Mistakes People Make with E-mail Photographs

You have probably received huge photos that took hours to download or pictures so big you could only see a corner of the image. Here's how to avoid doing these things.

Photographs That Are Too Tall and Too Wide

If a picture is too big, it cannot be viewed properly. The recipient will not be able to see the entire picture at one time because the image will go off the screen. The person will have to scroll up and down and side to side and will only see part of the image at one time.

You should match the image size with the resolution of the recipient's monitor. The best all-around resolution for e-mail is a fairly small size such as 320×240 or 480×360. Any e-mail program should be able to view this size.

While you can probably get away with a larger size such as 640×480, remember that the e-mail program itself takes up a lot of space on the screen, leaving very little room for a full picture.

If you know the person you are e-mailing has a high monitor resolution, then by all means send a larger picture. Nevertheless, you will need to keep the picture considerably smaller than the full size of the recipient's monitor.

Viewing large photos can be confusing because many viewing programs automatically adjust for a size that is too large. Generally speaking, pictures that are e-mailed in the body of the message will not view properly if they are too large. However, attached files can be downloaded and then viewed in a separate program that can resize the image for viewing.

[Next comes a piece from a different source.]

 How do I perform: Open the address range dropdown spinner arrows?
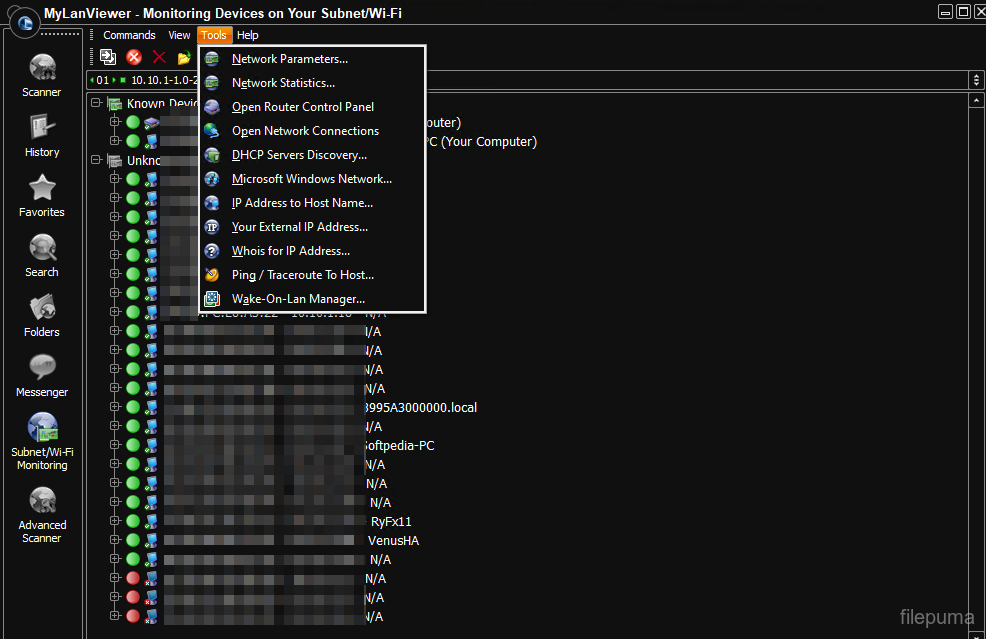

Photographic Files That Are Too Large

Very large files can take a long time to download. In addition, some e-mail services may not send or receive very large picture files. It is a good idea to keep the size below 150KB and an even better idea to keep a picture below 50KB. Use the JPEG compression feature to compress the file to the right size.

JPEG and GIF files are the main still-image file formats. These can be read in an e-mail program and in a Web browser. A few programs might be able to read TIFF and BMP files, but don't count on it.